### PROBLEM 1:
According to the memoir excerpt about childbirth and tonsil surgery, why did both the narrator and the baby have to stay in the hospital after the birth? Answer in one to three sentences.
### PROBLEM 2:
Write a continuation of the memoir excerpt about childbirth and tonsil surgery, beginning right after its final sentence.

After the birth, I tore and needed 2 stitches. I also had front row seats to hemorrhoids. After the birth, both of us had to stay in the hospital as we both had raised temperatures insinuating infection. I was allocated a room with another new mother. My labour lasted 72 hours. This other woman literally went out to dinner and a movie, felt uncomfortable so arrived at the hospital. When triaged it was discovered she was 7 cm dilated; she only took gas and air. The baby was born within an hour of arrival. I hated her birth story. Granted, I watched back-to-back Jackass for about 6 hours of labor, but I had felt every millimeter stretch.
Our babies were both in Intensive Care Unit (ICU). On the first night, apparently, I slept so soundly, oblivious to the sounds of hungry baby. Whoops! The nurses tried to do what they could to wake me. The resorted to feeding the baby formula (yes, I did freak out massively). My roommate said to me, “Oh, I have fed my child 4 times already. I recognize her cry.” I nodded and thought, I didn’t even recognize my own baby, let alone his cry. It took me months to recognize my child’s cry from other children. You know what, today he has turned 16 – so all’s well that ends well.
I am a curious girl. I always have been. If someone asks me to do or not do something i like to know why. This is very problematic as a child of immigrant parents, especially a daughter. And to be frank sometimes curiosity does kill the cat! I had my tonsils out when I was about 8. When i came too after surgery, i heard the consultant talking to my mum. He told my mum not to let me look in a mirror at my throat and to encourage me to to eat hard food. This was to get of the gunk in my throat. Well, there are two things here:
firstly, don’t tell me not to do something that is a surefire way to get me to do it.
and secondly do I want to swallow gunk? That doesn’t sound tasty.
and thirdly i needed to find a mirror!
So, as soon as my legs came around, I went to the bathroom. In the mirror i looked at the back of my throat. It literally looked like they had got a serrated ice cream cone and scooped out the back of my throat. There were stringy and bloody bits, red white and blue. It was at that moment I decided I wasn’t going to eat a thing. In fact, the only thing I would eat is food that would melt in my mouth. I survived on this diet for 4 days until they eventually they put me on a drip. What a dick! I must have worried my mum so much – I am sorry.

[Dataset entries]
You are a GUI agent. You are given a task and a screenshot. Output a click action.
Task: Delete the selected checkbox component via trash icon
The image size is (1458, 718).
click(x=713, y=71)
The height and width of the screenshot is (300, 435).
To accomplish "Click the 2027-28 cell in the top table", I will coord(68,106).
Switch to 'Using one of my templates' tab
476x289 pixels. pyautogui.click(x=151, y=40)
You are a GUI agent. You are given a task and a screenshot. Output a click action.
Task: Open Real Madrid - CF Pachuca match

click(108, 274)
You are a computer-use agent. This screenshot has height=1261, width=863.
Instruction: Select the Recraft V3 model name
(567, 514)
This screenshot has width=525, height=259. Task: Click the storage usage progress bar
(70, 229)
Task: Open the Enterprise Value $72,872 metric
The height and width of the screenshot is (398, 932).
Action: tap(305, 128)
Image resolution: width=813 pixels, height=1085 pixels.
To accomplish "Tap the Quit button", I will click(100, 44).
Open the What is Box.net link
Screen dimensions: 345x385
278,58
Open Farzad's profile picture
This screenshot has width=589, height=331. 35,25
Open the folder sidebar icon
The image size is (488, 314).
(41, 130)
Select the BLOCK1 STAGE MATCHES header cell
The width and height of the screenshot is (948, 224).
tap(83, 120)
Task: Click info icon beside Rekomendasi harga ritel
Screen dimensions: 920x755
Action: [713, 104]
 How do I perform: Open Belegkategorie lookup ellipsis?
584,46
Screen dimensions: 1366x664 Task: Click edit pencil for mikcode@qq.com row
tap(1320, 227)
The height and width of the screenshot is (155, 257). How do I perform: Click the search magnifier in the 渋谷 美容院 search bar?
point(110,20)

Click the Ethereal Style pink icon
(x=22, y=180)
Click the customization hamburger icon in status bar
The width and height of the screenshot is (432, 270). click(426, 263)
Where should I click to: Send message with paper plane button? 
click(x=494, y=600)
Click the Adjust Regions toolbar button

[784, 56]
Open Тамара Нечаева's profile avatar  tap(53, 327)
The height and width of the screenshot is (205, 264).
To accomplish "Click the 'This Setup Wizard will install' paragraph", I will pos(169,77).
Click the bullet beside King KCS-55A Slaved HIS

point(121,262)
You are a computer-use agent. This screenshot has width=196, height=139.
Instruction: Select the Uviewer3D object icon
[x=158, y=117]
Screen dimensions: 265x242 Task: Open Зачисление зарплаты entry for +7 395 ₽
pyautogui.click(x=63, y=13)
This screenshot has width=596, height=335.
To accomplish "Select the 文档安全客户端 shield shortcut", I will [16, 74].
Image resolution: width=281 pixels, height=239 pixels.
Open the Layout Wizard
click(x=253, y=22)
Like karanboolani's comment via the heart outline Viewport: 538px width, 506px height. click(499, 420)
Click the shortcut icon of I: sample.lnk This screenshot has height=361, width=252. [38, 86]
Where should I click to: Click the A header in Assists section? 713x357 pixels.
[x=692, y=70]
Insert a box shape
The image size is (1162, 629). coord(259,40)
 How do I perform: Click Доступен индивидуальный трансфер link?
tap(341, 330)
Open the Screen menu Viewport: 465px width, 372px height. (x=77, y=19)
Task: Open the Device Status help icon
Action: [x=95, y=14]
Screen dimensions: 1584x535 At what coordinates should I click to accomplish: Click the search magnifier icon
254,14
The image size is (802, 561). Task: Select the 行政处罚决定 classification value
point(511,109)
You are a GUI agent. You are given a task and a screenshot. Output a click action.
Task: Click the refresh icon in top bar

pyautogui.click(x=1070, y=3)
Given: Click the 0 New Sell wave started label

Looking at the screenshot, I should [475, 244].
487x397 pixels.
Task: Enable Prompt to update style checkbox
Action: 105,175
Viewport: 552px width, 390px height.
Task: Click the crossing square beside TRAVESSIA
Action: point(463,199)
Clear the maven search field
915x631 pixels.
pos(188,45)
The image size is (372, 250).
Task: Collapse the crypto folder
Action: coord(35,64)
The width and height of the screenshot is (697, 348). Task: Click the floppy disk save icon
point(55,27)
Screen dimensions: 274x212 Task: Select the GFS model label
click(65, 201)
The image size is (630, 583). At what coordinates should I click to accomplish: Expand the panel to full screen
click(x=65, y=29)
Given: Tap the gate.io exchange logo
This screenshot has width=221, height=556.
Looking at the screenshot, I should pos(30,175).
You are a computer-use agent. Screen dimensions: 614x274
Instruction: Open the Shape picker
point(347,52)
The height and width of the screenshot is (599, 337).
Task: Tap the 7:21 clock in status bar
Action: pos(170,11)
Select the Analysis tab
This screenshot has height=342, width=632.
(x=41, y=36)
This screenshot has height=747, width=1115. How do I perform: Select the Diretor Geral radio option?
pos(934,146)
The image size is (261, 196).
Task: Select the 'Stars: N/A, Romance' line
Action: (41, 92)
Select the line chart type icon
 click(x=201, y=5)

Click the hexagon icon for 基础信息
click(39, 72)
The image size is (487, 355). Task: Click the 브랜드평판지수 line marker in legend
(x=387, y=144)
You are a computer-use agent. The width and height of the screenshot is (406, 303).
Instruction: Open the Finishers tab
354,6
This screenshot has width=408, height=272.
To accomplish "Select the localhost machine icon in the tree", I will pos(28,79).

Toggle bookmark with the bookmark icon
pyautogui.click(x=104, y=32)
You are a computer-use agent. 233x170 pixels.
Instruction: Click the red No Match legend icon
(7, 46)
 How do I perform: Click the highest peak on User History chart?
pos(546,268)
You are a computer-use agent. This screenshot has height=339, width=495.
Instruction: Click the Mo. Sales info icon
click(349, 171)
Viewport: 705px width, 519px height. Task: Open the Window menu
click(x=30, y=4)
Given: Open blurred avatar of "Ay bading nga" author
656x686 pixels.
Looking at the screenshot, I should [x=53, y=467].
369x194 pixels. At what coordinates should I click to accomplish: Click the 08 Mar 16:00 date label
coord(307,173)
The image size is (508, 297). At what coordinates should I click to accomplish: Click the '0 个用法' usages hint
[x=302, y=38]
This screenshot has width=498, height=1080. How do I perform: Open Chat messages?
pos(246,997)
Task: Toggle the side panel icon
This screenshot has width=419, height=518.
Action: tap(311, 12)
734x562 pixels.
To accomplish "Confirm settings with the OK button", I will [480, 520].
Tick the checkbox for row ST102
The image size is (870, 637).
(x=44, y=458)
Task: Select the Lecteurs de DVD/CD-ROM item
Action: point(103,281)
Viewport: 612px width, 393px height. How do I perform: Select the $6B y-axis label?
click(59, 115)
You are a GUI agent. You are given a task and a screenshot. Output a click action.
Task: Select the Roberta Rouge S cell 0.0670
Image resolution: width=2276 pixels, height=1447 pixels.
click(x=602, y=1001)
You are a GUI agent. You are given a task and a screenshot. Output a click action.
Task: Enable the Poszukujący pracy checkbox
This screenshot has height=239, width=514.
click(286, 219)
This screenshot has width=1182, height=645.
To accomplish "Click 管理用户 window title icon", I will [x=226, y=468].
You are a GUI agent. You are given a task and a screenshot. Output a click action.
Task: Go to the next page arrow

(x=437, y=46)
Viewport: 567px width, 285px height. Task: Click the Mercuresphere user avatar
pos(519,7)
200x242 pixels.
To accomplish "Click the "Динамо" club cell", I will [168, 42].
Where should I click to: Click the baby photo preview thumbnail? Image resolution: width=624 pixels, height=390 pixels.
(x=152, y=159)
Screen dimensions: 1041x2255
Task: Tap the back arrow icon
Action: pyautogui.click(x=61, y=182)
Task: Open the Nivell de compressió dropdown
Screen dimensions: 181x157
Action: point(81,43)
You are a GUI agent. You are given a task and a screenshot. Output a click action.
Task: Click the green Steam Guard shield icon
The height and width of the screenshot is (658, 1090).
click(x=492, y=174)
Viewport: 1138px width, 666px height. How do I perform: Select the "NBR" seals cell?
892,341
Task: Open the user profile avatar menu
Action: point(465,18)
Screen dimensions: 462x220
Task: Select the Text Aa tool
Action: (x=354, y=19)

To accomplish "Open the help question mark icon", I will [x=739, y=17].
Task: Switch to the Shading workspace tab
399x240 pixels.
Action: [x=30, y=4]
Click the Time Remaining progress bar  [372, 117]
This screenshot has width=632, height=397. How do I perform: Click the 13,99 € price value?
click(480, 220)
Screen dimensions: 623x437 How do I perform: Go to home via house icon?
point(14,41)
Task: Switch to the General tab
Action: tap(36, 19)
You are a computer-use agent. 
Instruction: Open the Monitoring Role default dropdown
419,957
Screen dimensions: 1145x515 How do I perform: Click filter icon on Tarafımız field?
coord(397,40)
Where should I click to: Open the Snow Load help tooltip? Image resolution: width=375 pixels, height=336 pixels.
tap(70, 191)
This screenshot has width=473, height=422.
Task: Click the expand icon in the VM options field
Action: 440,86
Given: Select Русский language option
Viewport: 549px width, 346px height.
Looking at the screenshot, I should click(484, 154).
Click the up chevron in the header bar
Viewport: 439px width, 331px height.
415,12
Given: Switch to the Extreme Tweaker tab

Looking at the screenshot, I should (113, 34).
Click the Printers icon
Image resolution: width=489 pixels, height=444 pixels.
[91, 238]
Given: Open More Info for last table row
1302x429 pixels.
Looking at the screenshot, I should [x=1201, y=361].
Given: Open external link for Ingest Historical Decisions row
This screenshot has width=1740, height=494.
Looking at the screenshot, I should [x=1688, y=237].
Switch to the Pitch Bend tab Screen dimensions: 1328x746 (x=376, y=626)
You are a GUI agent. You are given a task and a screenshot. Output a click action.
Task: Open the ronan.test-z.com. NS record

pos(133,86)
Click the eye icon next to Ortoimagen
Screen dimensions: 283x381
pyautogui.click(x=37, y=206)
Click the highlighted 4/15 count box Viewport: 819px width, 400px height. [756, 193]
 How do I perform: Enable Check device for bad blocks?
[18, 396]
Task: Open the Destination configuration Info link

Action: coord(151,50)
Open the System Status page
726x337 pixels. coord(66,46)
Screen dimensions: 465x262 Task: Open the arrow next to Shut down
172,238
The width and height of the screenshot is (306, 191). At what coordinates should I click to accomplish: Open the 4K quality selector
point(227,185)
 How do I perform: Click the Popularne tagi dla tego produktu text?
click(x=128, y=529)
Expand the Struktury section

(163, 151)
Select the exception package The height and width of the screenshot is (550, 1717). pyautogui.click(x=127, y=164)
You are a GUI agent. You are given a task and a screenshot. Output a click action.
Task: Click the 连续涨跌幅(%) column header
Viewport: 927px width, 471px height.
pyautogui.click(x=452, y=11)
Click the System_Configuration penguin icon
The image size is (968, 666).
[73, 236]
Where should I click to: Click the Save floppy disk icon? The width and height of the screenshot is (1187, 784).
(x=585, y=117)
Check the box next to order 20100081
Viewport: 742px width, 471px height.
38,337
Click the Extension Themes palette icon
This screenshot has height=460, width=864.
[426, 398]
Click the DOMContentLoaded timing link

### TASK OUTPUT 1:
Both the narrator and the baby had to stay in the hospital because each had a raised temperature, which suggested an infection.

### TASK OUTPUT 2:
The reason I tell you this story is because like my tonsils i was curious about the state of my vagina. At night, i would have vivid nightmares with my birth and tonsil story getting mixed up. In the nightmares that my vagina would feature as Audrey II from the Rocky Horror Picture Show. Audrey II is a human-eating plant that’s based on a real Venus flytrap. She has a mouth and develops tendril arms that she uses to grab her prey.
At night, in my nightmares ,my vagina used to come alive. He/she was angry, stringy, and bloody, singing, “feed me, feed me now Seymour.” It was hungry after expelling a baby and wanted to be fed. In one dream, my husband was in it, and Audrey II was singing whilst salivating at my husband’s penis. These dreams went on for weeks. I don’t like the name Aubrey II for my vagina, Amardeep is a more more gender- to honour my ancestors. Needless to say, I did not return to sex after having a baby with any kind of urgency. Although the nurse did give me a thumbs up after she finished sewing me up after the delivery. She cheerfully told me she had given an extra stitch for my future sexual pleasure. Thanks, I think!
An update about the extra vagina stitch. It did definitely make the entry more restrictive, but behind that revealed a surprising and expansive interior. My husband could basically perform the YMCA with his cock in my body.